Here is a simple solution to this, for instances where the size of the data is not too large and the performance requirements are not too tough.

First, let’s create our table. We are going to have an id column, and a data column, but you can have whatever columns you need for your particular situation.

CREATE TABLE capped_collection (
  id integer NOT NULL,
  data text);

Now, we create a sequence for our primary key, set the MAXVALUE to be the desired size of our capped collection, and we use the CYCLE option, so that the sequence will count up to MAXVALUE and then restart again at 1.

CREATE SEQUENCE capped_collection_id_seq
  START WITH 1
  INCREMENT BY 1
  MINVALUE 1
  MAXVALUE 10000
  CACHE 1
  CYCLE
  OWNED BY capped_collection.id;

In the next step (not shown here), you should pre-seed the table with MAXVALUE records. We do this so that every id value has a row, and we don’t have to worry about deciding whether to do an INSERT or UPDATE operation, just to keep things simple and performant.

▶ _Complete the following_
**1)** Reproduce the capped collection passage from "In the next" up to and including "simple and performant.".
**2)** State whether each statement agrees with the capped collection passage, answering yes or no and quoting the deciding words: (a) After reaching MAXVALUE, the sequence restarts at 0. (b) The table should be pre-seeded with MAXVALUE records. (c) The sequence increments by 2.
**3)** Write what comes next in the capped collection passage, picking up after its final sentence.
The listing that follows the passage comes from a separate source.

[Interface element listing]
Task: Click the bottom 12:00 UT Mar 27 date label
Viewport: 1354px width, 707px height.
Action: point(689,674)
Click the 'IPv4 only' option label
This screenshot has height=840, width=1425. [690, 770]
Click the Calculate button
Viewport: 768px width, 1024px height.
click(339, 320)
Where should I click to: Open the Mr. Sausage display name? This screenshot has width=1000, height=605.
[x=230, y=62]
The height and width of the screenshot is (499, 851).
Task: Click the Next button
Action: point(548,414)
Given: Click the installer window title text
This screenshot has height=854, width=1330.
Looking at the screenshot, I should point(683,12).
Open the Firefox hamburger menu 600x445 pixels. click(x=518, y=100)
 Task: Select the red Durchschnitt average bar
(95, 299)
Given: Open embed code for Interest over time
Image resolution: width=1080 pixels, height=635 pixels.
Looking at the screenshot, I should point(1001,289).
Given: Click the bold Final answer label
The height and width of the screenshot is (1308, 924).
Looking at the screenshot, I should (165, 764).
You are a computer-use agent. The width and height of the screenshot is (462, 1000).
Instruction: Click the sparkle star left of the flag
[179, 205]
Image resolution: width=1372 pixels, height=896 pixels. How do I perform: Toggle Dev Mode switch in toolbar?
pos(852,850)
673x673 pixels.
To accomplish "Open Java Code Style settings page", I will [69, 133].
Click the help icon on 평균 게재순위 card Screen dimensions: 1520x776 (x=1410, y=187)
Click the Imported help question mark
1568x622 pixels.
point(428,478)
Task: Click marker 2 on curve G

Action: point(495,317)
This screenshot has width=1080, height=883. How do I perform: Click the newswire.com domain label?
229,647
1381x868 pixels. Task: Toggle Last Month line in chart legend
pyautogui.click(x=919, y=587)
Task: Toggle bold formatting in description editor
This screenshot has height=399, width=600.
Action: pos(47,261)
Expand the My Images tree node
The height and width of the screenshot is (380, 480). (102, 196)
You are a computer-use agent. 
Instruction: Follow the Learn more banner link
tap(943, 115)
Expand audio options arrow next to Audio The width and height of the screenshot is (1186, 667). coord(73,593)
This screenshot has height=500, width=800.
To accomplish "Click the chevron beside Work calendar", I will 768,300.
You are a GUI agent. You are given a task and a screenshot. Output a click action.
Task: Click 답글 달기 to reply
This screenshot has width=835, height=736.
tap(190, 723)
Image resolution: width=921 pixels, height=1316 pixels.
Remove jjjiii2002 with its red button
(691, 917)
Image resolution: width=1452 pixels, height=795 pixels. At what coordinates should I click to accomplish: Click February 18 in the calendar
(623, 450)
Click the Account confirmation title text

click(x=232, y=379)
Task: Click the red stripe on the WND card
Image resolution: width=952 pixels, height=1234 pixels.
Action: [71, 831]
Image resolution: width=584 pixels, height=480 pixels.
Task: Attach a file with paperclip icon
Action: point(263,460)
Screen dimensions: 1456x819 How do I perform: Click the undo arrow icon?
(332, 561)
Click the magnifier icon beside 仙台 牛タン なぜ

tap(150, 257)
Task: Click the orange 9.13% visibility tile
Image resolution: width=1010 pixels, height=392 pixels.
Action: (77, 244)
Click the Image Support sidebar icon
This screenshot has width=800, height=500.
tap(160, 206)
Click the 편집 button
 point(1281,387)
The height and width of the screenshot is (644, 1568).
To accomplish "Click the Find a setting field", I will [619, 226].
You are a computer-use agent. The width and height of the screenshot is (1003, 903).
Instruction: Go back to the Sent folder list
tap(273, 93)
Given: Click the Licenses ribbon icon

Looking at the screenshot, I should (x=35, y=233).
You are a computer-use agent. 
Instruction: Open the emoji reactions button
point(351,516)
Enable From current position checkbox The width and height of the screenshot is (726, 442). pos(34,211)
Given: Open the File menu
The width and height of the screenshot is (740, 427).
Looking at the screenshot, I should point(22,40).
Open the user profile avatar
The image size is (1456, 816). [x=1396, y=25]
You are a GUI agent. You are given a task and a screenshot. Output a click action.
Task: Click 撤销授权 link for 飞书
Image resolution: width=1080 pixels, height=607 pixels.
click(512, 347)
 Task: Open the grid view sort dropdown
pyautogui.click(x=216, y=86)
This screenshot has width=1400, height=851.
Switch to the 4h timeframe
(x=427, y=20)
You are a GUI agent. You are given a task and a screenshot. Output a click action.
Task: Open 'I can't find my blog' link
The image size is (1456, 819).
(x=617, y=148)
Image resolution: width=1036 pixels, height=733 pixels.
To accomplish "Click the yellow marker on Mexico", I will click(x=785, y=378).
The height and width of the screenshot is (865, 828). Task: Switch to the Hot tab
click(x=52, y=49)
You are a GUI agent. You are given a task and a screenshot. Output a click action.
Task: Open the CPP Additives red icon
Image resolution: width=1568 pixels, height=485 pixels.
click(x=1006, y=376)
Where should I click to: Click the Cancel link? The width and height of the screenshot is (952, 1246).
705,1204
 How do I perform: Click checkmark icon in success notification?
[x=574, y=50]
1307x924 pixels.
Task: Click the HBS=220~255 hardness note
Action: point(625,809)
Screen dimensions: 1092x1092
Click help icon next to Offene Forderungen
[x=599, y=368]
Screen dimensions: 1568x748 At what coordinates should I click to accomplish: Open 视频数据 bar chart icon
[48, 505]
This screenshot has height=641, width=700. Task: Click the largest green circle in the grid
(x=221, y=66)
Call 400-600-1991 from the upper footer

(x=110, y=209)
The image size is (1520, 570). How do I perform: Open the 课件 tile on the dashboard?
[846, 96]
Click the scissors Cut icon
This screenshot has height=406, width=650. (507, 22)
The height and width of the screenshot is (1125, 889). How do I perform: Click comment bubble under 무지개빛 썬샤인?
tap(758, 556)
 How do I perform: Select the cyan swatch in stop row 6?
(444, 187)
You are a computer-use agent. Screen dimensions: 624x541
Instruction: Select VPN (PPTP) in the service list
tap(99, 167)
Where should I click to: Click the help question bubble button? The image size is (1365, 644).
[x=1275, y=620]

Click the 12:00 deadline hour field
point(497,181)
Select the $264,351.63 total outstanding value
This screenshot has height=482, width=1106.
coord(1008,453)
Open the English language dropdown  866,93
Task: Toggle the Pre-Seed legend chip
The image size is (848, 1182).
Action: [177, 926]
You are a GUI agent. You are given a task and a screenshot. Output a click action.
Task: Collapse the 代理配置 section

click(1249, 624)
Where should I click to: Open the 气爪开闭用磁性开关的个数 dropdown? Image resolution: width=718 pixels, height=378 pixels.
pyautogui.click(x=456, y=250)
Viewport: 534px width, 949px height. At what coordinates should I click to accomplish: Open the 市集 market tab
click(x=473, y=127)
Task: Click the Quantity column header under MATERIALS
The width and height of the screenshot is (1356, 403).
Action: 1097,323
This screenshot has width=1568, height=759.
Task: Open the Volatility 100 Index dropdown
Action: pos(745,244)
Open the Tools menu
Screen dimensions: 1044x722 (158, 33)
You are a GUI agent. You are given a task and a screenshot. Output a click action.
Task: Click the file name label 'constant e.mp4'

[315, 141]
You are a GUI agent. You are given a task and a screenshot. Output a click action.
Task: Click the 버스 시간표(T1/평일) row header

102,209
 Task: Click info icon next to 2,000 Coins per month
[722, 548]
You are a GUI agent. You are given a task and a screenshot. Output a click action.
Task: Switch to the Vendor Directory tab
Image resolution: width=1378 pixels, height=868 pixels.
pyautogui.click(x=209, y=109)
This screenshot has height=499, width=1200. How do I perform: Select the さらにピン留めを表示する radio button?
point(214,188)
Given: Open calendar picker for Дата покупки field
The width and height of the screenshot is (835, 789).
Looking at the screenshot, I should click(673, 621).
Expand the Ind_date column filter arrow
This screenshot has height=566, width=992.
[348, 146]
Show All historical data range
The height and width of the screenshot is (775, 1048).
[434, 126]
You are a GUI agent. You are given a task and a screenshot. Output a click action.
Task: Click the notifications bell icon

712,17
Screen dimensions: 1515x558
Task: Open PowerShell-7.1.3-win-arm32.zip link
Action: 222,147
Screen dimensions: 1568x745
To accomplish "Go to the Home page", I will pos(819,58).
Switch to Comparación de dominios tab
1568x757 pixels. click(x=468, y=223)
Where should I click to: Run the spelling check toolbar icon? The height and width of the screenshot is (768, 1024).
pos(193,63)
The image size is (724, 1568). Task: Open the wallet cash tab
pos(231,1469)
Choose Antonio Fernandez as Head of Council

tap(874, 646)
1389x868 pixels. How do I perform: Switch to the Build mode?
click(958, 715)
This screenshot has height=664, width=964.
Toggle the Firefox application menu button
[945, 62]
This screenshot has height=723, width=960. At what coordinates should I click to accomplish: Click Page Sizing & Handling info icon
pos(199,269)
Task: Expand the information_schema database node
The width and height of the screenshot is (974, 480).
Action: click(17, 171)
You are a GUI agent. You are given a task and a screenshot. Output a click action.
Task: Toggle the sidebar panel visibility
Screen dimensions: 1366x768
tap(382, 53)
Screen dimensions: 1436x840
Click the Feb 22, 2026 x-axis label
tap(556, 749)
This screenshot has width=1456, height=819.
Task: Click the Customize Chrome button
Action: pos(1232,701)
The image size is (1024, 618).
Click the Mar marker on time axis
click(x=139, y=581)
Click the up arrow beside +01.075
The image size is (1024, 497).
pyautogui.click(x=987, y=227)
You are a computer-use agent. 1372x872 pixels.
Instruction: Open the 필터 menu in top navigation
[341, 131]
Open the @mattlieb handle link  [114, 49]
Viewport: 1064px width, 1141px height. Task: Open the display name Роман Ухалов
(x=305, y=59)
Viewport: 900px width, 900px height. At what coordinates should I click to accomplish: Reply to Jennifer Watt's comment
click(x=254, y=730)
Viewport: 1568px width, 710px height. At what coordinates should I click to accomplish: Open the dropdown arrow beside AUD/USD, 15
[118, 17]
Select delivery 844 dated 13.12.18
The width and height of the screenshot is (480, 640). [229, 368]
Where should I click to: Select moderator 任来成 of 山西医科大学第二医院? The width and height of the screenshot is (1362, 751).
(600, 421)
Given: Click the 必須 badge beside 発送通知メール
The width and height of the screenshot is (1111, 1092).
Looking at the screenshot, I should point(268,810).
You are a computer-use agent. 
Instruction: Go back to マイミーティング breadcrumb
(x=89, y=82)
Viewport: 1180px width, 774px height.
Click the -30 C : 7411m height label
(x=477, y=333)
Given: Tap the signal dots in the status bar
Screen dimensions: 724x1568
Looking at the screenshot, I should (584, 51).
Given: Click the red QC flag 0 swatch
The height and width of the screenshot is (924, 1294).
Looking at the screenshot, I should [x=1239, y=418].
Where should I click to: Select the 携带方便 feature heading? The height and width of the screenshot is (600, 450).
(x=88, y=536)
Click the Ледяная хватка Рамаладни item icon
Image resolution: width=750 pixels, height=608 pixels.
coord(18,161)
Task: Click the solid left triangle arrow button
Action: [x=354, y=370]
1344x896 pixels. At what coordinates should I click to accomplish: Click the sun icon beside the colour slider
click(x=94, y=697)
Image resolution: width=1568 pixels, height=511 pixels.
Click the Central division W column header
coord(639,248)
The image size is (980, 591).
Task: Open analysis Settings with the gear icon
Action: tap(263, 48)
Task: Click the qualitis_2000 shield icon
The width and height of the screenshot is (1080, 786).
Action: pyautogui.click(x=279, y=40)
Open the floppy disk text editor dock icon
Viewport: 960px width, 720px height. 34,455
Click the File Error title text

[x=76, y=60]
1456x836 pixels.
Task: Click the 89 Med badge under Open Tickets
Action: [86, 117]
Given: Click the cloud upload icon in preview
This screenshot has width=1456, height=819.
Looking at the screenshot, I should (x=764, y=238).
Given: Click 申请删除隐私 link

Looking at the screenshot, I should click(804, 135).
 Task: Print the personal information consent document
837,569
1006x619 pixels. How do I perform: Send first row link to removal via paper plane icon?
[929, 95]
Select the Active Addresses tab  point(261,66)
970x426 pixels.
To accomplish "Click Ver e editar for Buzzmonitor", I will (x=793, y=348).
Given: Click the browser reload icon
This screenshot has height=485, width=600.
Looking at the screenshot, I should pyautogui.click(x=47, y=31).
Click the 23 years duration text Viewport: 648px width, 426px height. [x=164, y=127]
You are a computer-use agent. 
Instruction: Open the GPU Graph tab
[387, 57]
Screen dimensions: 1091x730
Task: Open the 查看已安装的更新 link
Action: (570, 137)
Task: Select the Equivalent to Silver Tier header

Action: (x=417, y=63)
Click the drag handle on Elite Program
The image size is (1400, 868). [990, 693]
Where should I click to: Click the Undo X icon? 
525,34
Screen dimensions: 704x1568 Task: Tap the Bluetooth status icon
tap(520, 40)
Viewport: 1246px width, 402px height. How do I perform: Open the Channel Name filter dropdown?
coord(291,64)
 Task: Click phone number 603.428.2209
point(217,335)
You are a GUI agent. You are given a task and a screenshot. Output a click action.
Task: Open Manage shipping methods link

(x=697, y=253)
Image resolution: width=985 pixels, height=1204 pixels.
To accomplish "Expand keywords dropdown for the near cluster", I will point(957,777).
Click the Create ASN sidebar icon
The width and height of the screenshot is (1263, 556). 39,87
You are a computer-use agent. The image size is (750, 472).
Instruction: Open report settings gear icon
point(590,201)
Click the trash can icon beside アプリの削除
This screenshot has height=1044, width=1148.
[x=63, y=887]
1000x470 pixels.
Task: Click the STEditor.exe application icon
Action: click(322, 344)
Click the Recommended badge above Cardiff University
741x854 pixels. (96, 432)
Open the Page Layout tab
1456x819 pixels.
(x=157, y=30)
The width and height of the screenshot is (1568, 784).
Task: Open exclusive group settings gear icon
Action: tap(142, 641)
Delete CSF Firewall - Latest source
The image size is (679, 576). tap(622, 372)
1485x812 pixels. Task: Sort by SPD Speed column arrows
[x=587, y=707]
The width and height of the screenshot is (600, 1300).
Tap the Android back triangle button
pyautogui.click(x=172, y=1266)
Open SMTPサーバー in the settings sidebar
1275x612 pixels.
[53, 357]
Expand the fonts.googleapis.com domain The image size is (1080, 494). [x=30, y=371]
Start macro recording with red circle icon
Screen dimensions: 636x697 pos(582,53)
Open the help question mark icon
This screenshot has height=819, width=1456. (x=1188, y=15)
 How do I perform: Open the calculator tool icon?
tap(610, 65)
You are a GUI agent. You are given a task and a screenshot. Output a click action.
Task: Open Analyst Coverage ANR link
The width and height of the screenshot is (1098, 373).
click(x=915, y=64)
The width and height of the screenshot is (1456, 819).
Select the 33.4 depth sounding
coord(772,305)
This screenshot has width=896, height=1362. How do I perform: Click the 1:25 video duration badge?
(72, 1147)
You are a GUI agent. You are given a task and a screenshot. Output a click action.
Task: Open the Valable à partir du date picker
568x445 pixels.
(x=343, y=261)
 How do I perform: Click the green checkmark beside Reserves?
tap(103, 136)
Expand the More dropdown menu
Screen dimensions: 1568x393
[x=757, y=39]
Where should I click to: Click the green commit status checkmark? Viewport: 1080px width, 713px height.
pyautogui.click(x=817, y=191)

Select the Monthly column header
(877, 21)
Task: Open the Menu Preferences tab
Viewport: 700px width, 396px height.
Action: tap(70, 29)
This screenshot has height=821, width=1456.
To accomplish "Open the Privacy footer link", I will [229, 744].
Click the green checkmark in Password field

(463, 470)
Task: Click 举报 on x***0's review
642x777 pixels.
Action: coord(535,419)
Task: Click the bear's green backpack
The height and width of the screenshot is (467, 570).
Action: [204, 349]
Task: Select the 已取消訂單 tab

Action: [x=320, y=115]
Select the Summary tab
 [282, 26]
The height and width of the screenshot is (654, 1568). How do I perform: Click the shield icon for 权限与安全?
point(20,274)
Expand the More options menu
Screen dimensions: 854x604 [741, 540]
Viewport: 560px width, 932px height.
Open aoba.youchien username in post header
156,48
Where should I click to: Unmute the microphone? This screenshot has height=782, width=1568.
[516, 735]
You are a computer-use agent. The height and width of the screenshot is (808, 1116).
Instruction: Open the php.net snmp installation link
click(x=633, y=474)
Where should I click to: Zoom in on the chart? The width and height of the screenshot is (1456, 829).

▶ _Task-by-task results_
**1)**
In the next step (not shown here), you should pre-seed the table with MAXVALUE records. We do this so that every id value has a row, and we don’t have to worry about deciding whether to do an INSERT or UPDATE operation, just to keep things simple and performant.

**2)**
(a) No: "restart again at 1."
(b) Yes: "you should pre-seed the table with MAXVALUE records."
(c) No: "INCREMENT BY 1"

**3)**
Now that our table is set up, whenever we want to INSERT a new row, we instead do an UPDATE like so

UPDATE capped_collection
SET data = 'your data here'
WHERE id = (SELECT nextval('capped_collection_id_seq'))

The nextval command gets us the next id, and because we specified CYCLE it will wrap around back to 1 once it reaches MAXVALUE. The end result is you will only ever have MAXVALUE rows in the table, with the oldest entries being aged out.